EXERCISE REQUIREMENTS ▸ Word for word, restate the lines of the data below between those holding "You are a GUI" and "Given: Click the", inclusive; pictures do not belong in the copy.

DATA EXCERPTS ▸

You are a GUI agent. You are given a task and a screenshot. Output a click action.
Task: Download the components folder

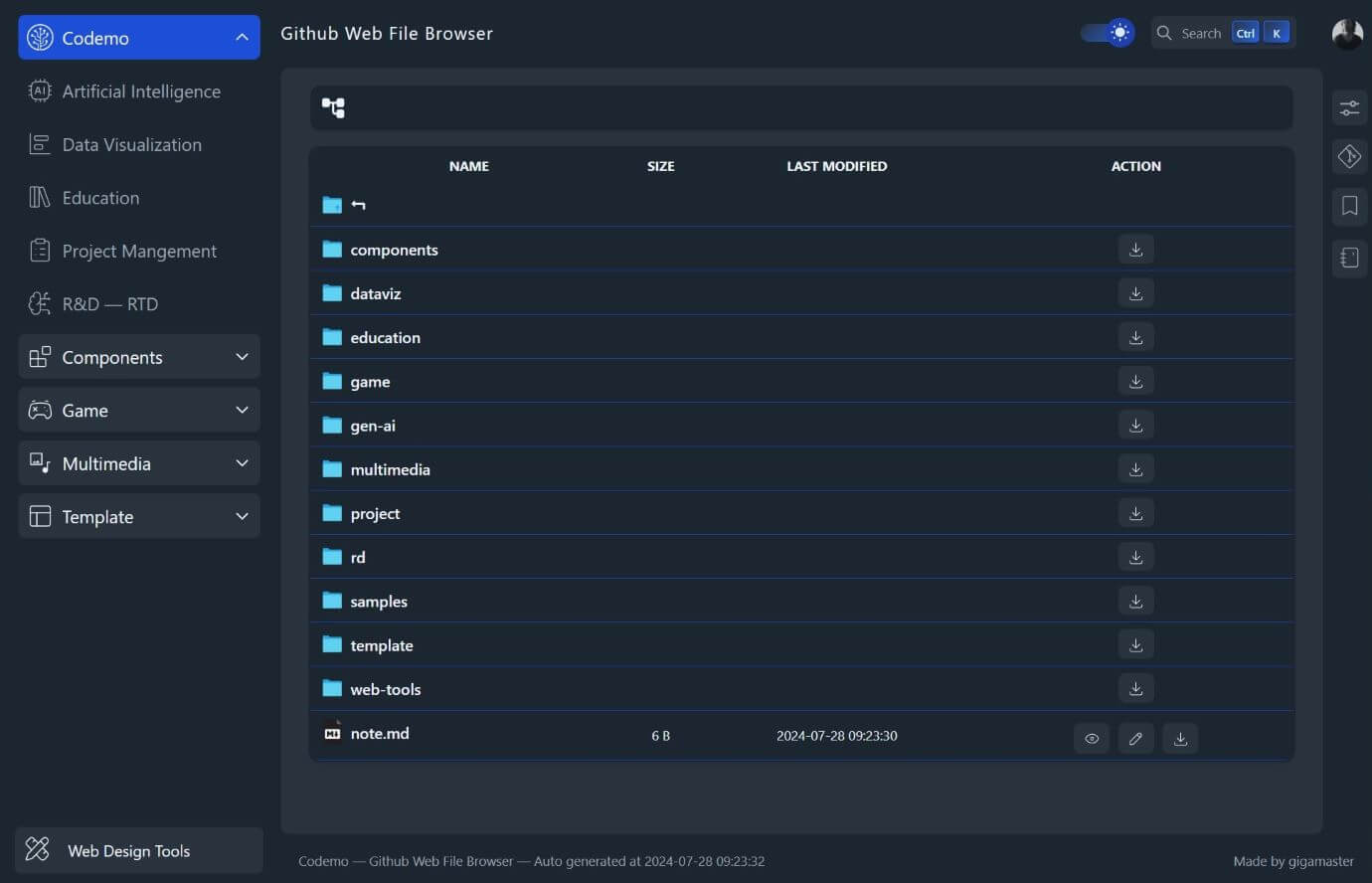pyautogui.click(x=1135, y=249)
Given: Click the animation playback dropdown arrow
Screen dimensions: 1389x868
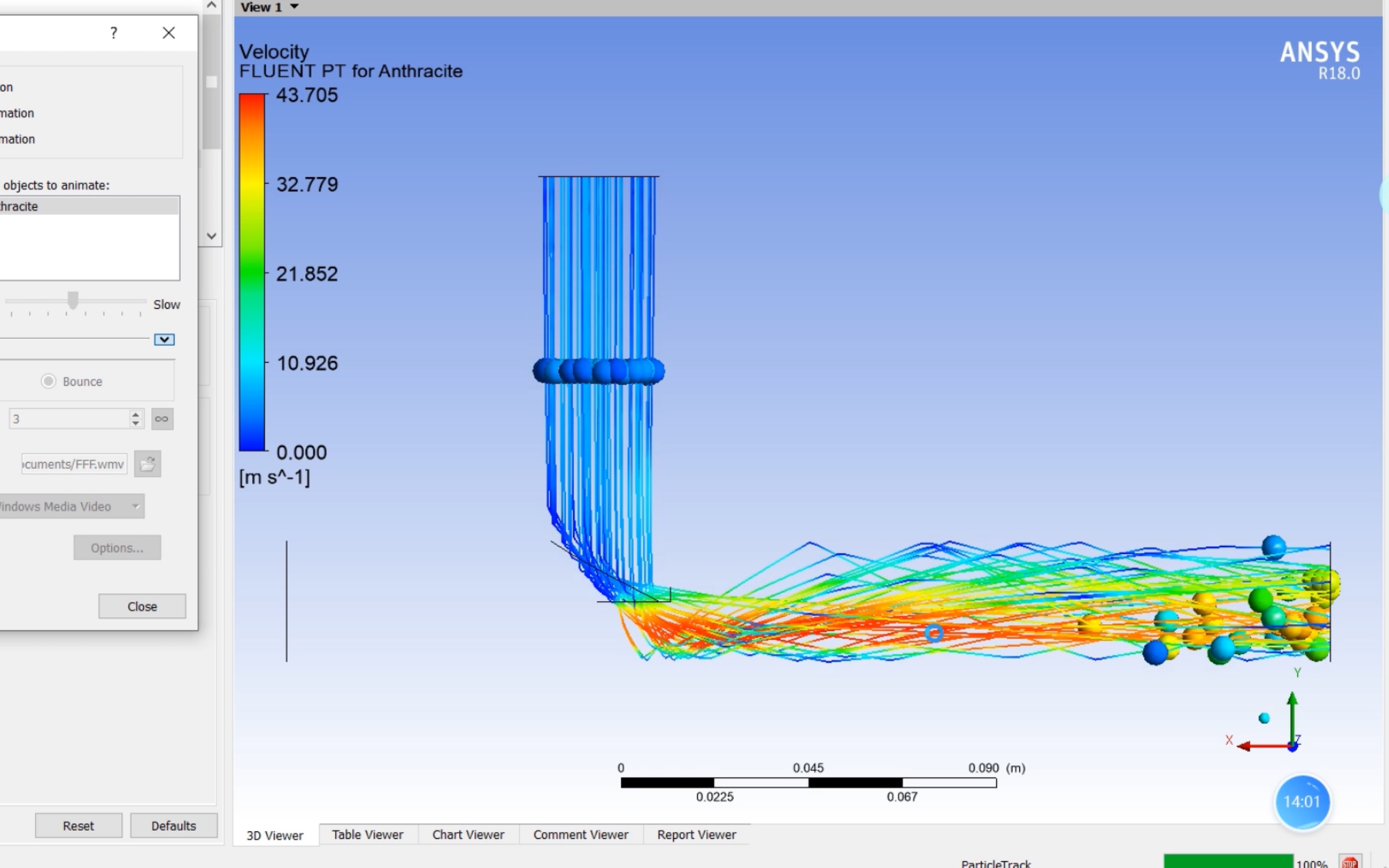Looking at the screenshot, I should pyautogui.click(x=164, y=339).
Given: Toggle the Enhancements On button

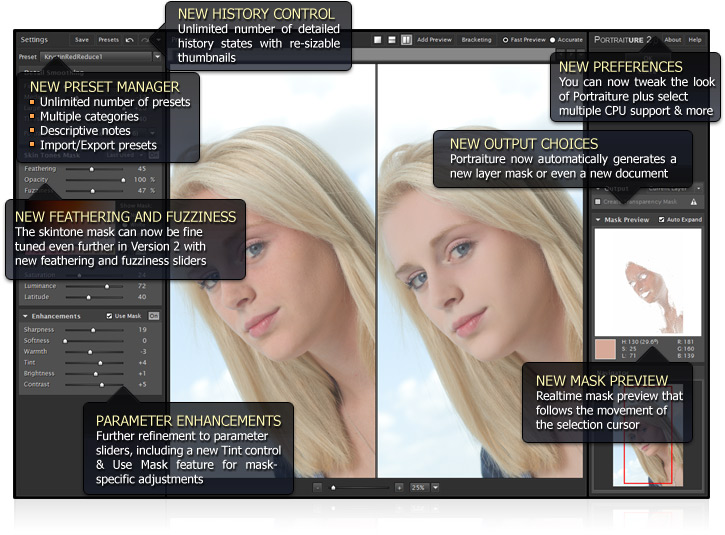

---

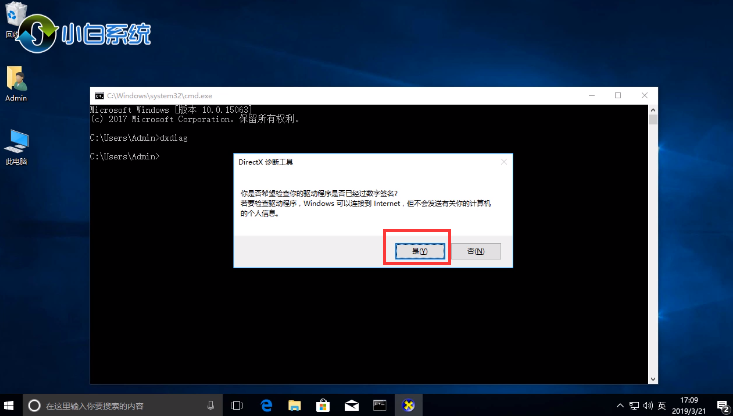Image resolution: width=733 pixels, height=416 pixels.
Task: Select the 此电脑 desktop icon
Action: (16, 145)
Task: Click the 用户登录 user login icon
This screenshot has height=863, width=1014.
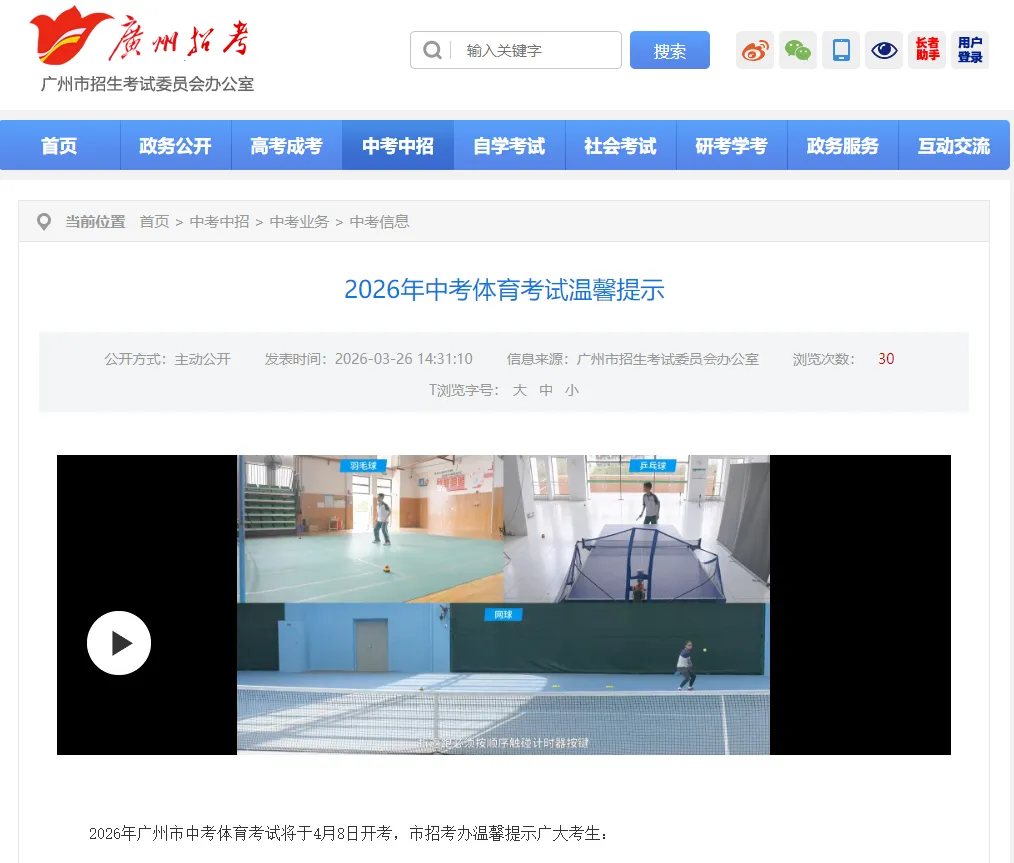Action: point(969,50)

RESPONSE TO THE EXERCISE ▸
You are a GUI agent. You are given a task and a screenshot. Output a click action.
Task: Download the components folder

pyautogui.click(x=1135, y=249)
Given: Click the animation playback dropdown arrow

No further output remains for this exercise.